Corporate Tax Rates Explained


A tax is any monetary charge or tax levied on an individual by a government body so as to finance various public needs and expenditures and also for the payment of tax-related taxes. A person may be charged a tax for one, multiple or even a combination of transactions. evasion of or refusal to pay tax, and also prosecution of a person under the law, is generally punishable by law.

Production-based taxes are those based on production. A manufacturer, for example, levies a production tax when products sold to customers are purchased from their factory and it is also possible to evade this tax by including the price of purchases in the manufacturing process. Consumption-based taxes on the other hand are taxes based on the consumption made by consumers in a community. Examples of consumption-based taxes are the gas tax, the tobacco tax and the food and drink tax.

The major kinds of direct taxes are the following: Property tax, sales tax, Excise tax, Valuation tax, Licensing fee, Net sale tax, Ad valorem tax, Payment of tax, Self-Employment tax, Franchise tax, Estate tax and Sales tax. Pertinent to the classification of indirect taxes, direct taxes on goods are included in the general category of consumption taxes while taxes on the transfer of property are classified as either direct or indirect taxes. Consumption taxes include food and drink taxes, sales taxes, excises and local taxes and direct taxes on removers such as gasoline, tobacco, alcohol and fishing tackle. Indirect taxes on the transfer of property include the property value tax, the estate tax, the income and casino surcharge.

There are two basic types of indirect taxes: regressive and proportional. A regressive tax takes the form of income tax, which is a regressive taxation system which falls mainly on high incomes. A proportional tax system is based on the principle that people should have a fair share in the profits of big businesses.

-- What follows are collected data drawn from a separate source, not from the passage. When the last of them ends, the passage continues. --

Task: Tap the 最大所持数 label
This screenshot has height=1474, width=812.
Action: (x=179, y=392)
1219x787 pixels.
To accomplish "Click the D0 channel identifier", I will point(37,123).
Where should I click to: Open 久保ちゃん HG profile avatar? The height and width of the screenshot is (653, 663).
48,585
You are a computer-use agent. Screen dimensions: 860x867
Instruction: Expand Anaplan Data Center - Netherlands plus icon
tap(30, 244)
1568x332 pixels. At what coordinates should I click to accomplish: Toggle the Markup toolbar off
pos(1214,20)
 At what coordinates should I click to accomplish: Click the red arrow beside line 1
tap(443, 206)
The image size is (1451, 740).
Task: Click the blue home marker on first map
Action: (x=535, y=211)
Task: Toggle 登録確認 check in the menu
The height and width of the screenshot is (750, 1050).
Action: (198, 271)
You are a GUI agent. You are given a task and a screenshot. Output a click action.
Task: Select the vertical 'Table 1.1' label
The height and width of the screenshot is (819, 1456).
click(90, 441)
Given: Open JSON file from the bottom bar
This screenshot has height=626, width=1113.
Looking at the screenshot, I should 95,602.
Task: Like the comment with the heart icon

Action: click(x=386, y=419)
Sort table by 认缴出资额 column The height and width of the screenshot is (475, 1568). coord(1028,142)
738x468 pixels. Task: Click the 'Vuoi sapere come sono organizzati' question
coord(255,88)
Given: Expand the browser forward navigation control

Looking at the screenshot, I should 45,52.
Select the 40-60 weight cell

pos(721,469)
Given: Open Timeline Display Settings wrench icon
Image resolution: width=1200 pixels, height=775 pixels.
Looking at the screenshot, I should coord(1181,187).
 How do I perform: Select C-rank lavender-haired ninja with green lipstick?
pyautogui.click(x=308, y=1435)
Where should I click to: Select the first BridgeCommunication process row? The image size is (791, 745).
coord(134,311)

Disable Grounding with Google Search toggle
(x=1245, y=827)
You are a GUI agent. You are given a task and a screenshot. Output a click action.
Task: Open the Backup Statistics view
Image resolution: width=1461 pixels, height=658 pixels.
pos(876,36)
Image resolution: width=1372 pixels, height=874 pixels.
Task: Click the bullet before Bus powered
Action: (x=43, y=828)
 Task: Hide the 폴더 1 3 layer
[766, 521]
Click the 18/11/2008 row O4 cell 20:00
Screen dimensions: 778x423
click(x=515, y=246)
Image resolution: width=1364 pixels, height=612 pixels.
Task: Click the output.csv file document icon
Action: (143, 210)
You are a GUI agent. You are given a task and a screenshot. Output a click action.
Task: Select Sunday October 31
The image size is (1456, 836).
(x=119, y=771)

Regressive sales taxes are based on the principle of supply and demand. According to this principle, when the demand for a product increases, then the price of that product also goes up. Thus, it is expected that the sales tax rate will decrease as supply decreases and vice versa.

Percentage based corporate income taxes are based on the principle of elasticity of prices. It is considered that when a firm expands its business operations, the prices of its products and services also tend to increase. On the other hand, when an enterprise closes down operations, the prices of its products and services tend to reduce. Thus, it is expected that corporate income tax will fall proportionately with industrial production. Moreover, a corporation is only taxed once at the establishment whereas a sole proprietor is liable for paying corporate income taxes on the basis of each transaction.